The Boeckel family's roots have been firmly planted in the mefieval Alsace village of Mittelbergheim for 400 years or so, and it was in 1853 that one Fréderic Boeckel established the family business that flourishes there to this day.
The family's 23 hectares of vineyards are overseen today by brothers Jean-Daniel and Thomas Boeckel. They follow sustainable principles, and they acquire grapes from a further 20 hectares owned by other growers who follow the same quality-conscious principles. All the fruit is hand-harvested and then sorted on arrival at the winery to ensure that only the best grapes make it into the presses.
A slow, temperature-controlled fermentation follows and the wines are then aged in large wooden casks, ranging from 10 to 140 hectolitres in volume. Some of these casks are a hundred years old and the range of sizes allows individual vineyard parcels to be vinified separately. The wines may spend a year in barrel, and often longer for particular cuvées, but the intention is not to impart oak flavour and the age of the casks in tandem with a lining of thick tartrate deposits do not allow any such flavours to emerge from the wood.

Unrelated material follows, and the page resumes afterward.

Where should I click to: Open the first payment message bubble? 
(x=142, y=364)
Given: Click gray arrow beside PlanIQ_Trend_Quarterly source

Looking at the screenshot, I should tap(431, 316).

Though the winery has been modernised in recent years there remains one vestige of the past that has been retained even though it is no longer used - a 250 metre electric 'bottle train' designed and installed by the Boeckels in 1950 to transport bottles from the bottling room to the cellars for storage, and thence to the labelling room, with the minimum of effort. It is a nod to the balance between tradition and innovation that is typical of the best producers in Alsace.
They have parcels in the grands crus of Wiebelsberg and of Zoetzenberg, the latter of which Mittelbergheim is best known for and where sylvaner takes precedence over other varieties.